* 課題内容 *
下の銃所持率の研究を取り上げた文書から、「要するに「銃所持率が増加する」から「成果が報道されたという点だ。」までを、両端の語句も含めて一字一句そのまま書き写すこと。

* 文書の抜粋 *
========================================
プッチョピアノ

中に二人います

Re「学問のススメ」

先日こんな研究成果が話題となった。

「銃所持率と殺人率に統計的関連性、米研究」(2013/09/13)
http://www.afpbb.com/articles/-/2968025?pid=11340935

要するに「銃所持率が増加すると、銃器による殺人率が増加する」という研究成果である。

なんて刺激的な研究なんだ!
と、あなたは感じるだろうか。


ネット上でこのニュースが取り上げられたとき、その反応は冷ややかなものだった。
「当たり前だろ。。。」という反応だったのだ。まぁ、大半の日本人はそう思うよね。

蛇足ながら補足しておくと、このニュースにはもちろん意味がある。
リンク先にあるように、政治的に強い力を持つ全米ライフル協会の「銃所持率と殺人率に相関関係はない」とする主張をくつがえす研究成果であり、さらにその研究成果が報道されたという点だ。

ところで、研究職に従事している人の悩みを知っているだろうか。
========================================
* 記録データ *
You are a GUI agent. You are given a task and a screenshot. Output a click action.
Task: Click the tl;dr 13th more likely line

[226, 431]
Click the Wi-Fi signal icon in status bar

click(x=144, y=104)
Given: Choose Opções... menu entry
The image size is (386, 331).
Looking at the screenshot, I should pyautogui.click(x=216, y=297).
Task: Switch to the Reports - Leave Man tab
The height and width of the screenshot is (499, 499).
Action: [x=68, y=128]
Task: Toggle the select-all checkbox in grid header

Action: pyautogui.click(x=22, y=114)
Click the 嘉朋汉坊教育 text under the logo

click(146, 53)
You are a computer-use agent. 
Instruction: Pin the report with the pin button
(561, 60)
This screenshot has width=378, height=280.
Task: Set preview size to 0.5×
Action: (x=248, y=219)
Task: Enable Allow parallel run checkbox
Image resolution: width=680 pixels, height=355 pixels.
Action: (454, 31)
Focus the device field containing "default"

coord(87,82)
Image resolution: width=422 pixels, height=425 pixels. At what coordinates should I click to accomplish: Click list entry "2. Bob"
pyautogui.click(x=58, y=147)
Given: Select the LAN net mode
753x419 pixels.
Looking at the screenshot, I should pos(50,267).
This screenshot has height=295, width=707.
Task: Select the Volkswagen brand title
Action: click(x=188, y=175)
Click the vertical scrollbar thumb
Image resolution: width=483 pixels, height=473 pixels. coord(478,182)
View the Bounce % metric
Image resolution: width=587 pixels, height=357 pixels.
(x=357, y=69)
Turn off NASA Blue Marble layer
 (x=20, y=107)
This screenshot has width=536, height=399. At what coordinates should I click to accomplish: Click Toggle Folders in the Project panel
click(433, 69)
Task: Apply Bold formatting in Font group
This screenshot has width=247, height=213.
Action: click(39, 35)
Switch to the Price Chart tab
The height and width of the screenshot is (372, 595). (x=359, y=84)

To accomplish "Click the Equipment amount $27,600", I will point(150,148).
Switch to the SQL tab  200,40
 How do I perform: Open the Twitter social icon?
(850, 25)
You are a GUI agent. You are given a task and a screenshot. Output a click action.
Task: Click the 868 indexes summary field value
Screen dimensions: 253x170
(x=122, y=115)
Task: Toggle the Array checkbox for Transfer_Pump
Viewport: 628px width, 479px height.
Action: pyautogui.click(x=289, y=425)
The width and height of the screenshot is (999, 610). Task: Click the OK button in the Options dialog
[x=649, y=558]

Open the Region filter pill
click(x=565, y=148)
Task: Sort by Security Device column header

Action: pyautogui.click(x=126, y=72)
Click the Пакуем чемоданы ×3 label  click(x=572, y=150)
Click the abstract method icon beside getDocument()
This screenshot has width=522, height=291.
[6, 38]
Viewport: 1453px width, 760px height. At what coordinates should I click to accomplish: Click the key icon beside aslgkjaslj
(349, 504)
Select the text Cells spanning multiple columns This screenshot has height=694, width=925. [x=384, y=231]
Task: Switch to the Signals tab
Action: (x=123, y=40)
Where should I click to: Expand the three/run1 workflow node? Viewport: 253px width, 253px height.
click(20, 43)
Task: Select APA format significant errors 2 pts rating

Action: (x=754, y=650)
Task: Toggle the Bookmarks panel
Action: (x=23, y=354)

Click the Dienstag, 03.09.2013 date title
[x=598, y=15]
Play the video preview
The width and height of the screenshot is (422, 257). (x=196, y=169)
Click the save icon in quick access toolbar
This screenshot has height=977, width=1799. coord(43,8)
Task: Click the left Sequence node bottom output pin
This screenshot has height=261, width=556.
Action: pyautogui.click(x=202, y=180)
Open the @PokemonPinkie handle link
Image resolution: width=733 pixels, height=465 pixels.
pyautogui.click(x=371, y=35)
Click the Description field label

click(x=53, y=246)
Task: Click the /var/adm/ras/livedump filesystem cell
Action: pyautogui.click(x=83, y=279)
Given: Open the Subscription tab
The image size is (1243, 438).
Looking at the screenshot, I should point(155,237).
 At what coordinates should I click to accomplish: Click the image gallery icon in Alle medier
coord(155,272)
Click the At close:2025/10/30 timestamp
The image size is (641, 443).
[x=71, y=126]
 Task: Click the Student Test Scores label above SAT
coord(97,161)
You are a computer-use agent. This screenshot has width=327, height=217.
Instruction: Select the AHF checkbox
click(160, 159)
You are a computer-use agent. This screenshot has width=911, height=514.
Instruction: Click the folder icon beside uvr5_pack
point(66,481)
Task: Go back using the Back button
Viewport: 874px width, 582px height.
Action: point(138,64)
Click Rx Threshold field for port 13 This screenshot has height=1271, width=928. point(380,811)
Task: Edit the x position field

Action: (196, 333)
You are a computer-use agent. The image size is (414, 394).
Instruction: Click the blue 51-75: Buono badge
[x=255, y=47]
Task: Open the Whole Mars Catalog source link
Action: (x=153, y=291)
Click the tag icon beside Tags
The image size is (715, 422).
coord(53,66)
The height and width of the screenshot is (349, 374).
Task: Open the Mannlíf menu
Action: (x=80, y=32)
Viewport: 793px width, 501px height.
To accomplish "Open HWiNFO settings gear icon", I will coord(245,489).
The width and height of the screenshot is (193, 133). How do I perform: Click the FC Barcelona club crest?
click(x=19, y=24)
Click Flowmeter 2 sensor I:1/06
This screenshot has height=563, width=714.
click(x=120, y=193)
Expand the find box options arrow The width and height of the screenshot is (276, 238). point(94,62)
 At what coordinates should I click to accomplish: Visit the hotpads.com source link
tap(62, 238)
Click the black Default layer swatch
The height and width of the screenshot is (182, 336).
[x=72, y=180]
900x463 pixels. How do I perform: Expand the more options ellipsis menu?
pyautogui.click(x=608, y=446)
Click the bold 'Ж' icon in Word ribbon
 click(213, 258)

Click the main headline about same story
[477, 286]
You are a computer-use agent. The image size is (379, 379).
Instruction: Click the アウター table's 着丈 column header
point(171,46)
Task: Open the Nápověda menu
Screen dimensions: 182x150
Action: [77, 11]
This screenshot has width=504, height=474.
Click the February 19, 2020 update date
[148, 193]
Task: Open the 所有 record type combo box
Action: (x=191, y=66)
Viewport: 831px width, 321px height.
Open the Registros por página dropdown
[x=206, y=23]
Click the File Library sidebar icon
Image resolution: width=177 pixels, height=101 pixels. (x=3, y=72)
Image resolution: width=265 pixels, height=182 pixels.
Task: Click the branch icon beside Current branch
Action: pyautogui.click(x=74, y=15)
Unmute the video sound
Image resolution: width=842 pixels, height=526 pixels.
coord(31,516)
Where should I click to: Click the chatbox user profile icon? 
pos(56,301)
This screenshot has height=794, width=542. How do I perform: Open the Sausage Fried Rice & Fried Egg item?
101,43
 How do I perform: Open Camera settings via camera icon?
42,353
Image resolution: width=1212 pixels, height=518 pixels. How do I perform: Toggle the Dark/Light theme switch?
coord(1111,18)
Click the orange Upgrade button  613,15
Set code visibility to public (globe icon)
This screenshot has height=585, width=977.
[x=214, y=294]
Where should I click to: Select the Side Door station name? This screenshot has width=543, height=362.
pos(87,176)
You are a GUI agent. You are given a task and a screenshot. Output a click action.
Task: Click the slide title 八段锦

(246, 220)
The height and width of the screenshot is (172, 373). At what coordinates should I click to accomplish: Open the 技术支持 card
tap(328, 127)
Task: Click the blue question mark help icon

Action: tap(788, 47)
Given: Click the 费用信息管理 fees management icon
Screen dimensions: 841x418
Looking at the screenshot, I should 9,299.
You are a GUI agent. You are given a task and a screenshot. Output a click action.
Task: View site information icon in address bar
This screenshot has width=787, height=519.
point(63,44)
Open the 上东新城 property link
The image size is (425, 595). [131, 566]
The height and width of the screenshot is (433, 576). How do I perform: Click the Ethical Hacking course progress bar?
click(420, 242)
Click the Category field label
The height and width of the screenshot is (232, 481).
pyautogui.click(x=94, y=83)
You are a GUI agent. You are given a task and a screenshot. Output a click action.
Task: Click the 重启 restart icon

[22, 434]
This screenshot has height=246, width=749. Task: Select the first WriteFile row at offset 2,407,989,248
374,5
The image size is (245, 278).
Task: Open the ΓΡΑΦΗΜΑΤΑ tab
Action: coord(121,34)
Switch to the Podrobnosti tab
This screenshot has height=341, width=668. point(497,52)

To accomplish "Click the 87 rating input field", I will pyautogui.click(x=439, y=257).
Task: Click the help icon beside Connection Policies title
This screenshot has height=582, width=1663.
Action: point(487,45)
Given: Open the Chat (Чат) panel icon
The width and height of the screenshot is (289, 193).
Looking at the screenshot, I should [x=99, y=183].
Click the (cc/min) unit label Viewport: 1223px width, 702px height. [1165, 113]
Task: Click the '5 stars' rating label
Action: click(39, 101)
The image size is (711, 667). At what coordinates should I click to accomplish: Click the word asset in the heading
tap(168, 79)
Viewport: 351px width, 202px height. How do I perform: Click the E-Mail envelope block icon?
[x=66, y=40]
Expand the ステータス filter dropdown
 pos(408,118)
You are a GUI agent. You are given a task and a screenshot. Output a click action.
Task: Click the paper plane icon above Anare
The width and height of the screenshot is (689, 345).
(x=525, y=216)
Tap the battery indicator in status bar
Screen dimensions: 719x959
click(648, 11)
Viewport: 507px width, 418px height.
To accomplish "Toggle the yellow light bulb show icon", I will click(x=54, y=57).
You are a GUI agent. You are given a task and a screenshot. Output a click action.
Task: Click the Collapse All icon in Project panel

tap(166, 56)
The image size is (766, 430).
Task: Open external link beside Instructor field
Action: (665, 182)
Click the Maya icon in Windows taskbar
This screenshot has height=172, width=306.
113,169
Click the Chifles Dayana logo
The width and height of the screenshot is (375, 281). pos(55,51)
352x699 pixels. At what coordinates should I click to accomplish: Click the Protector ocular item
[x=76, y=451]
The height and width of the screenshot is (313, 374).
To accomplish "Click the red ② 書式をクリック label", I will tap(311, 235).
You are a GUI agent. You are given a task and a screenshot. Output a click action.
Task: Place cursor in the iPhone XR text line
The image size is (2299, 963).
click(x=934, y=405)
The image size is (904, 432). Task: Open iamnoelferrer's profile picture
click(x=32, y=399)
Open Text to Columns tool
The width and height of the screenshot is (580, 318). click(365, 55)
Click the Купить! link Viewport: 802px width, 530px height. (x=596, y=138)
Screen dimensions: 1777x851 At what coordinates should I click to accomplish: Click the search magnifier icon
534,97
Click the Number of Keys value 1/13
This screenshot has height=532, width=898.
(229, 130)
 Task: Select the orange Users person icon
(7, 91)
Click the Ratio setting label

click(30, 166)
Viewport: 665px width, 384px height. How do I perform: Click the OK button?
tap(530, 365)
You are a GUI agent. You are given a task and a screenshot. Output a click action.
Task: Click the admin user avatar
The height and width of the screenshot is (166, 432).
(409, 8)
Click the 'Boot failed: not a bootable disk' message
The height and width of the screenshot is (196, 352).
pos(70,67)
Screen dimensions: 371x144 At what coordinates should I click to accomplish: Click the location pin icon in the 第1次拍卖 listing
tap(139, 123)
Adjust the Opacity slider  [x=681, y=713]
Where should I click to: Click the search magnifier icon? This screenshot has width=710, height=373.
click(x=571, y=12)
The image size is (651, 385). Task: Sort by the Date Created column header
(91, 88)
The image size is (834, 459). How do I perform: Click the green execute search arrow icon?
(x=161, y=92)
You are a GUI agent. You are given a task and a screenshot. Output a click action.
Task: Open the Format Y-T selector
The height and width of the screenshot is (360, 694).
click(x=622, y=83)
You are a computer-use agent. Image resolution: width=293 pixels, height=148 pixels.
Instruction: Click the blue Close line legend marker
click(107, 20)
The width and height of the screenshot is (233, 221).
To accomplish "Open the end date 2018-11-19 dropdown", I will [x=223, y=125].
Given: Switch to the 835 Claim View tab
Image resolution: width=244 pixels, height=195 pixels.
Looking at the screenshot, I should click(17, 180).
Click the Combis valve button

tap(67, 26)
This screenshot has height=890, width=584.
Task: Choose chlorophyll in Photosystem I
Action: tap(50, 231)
========================================
* 解答 *
要するに「銃所持率が増加すると、銃器による殺人率が増加する」という研究成果である。

なんて刺激的な研究なんだ!
と、あなたは感じるだろうか。


ネット上でこのニュースが取り上げられたとき、その反応は冷ややかなものだった。
「当たり前だろ。。。」という反応だったのだ。まぁ、大半の日本人はそう思うよね。

蛇足ながら補足しておくと、このニュースにはもちろん意味がある。
リンク先にあるように、政治的に強い力を持つ全米ライフル協会の「銃所持率と殺人率に相関関係はない」とする主張をくつがえす研究成果であり、さらにその研究成果が報道されたという点だ。